WASHINGTON (AP) — As the U.S. recovery slowly gathers steam, federal deficits are finally coming down from their nosebleed $1-trillion-plus heights. That will postpone until fall a new budget showdown between Congress and the White House — and also will probably delay the days of reckoning, feared by millions of aging Americans, when Social Security and Medicare could become insolvent.
Why does it matter? If those programs’ money dries up, benefits must be reduced.
Some answers on future financial prospects should come today when trustees overseeing the two popular programs issue their annual report. Last year they projected that Medicare funds would run dry in 2024 and Social Security’s trust funds would follow in 2033.
The trustees have steadily been moving those dates closer, even as almost 10,000 baby boomers a day have been reaching retirement age and qualifying for benefits.
What next? Ahead of the new report, here are some central questions and answers about deficits, the national debt and the outlook for the government’s two biggest “entitlement” programs.
Q: What if no agreement is reached between the White House and Congress to guarantee the future solvency of Social Security and Medicare?
A: If funds become exhausted, the two programs will find themselves collecting only enough money in payroll taxes to pay partial benefits to the millions of American recipients. Payroll taxes are in addition to — and collected along with — your federal income taxes.
Q: What will forced reductions mean in dollar terms for those receiving benefits?
A: The Social Security trustees have suggested that once the reserves are gone, incoming payroll taxes will cover roughly 75 percent of the program’s promised benefits. So that could mean an immediate 25 percent cut in benefits. That would reduce the average monthly Social Security check — now $1,266 — to roughly $950 a month. Medicare’s giant hospital fund could pay only 87 percent of costs.
Q: How likely is this to happen?
A: Such deep mandatory cuts seem highly unlikely, given the political heat that would be sure to rise to unbearable levels as the deadline neared and if the White House and Congress still failed to act. A compromise of some sorts to avoid a cut in benefits seems inevitable. But as recent events have shown, finding common ground is becoming increasingly difficult in partisan and polarized Washington.
Q: Will the report show an improvement in light of the government’s budget advances?

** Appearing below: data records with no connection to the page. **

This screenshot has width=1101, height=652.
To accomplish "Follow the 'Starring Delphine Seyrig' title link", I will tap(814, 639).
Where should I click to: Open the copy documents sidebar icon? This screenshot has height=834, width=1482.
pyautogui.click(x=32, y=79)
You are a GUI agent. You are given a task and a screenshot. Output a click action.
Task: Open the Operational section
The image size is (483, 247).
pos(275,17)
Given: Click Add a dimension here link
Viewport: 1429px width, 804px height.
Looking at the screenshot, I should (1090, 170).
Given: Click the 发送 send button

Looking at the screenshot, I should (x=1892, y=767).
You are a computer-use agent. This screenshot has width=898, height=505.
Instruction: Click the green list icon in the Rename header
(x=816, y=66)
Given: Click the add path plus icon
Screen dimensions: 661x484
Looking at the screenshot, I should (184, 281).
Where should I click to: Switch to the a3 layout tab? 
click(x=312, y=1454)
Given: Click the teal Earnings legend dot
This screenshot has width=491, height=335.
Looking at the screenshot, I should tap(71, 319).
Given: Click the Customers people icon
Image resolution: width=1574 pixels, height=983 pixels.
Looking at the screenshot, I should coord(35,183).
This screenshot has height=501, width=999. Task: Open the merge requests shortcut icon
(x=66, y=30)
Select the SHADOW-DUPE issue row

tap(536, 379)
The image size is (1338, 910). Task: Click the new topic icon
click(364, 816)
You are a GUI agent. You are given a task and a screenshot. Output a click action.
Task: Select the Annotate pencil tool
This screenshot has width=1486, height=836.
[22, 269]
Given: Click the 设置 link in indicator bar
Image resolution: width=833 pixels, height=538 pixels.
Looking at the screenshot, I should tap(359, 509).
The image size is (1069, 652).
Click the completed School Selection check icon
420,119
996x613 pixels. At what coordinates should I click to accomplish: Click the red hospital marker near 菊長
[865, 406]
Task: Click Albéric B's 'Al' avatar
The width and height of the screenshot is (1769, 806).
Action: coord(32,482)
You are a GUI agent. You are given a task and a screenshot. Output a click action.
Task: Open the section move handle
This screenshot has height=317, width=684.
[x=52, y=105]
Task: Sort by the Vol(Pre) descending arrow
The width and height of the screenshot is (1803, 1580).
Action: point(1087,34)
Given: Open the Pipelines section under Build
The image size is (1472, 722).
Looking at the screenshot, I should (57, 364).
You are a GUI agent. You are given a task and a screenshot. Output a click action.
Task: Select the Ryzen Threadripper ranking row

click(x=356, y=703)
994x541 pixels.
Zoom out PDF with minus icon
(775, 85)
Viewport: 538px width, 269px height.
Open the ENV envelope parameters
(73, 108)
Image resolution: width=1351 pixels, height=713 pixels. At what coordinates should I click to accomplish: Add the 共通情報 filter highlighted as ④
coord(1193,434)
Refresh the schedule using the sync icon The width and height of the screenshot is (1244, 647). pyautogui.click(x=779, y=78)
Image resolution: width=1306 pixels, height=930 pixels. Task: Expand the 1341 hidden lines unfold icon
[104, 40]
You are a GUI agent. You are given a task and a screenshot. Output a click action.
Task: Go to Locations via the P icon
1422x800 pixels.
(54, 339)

A: It may but perhaps only a small one, given continued general weakness in the economy. “I think the relatively good news on the budget front could well translate into at least slightly better projections,” says Paul Van de Water, an analyst with the Center on Budget and Policy Priorities, a liberal-leaning think tank. “There’re so many moving parts to these projections that I never want to go out on a limb. But there is certainly some reason to be slightly optimistic.” In the meantime, the economy is far from healed, with still-sluggish growth and a 7.5 percent unemployment rate that is still way above pre-recession levels of around 5 percent.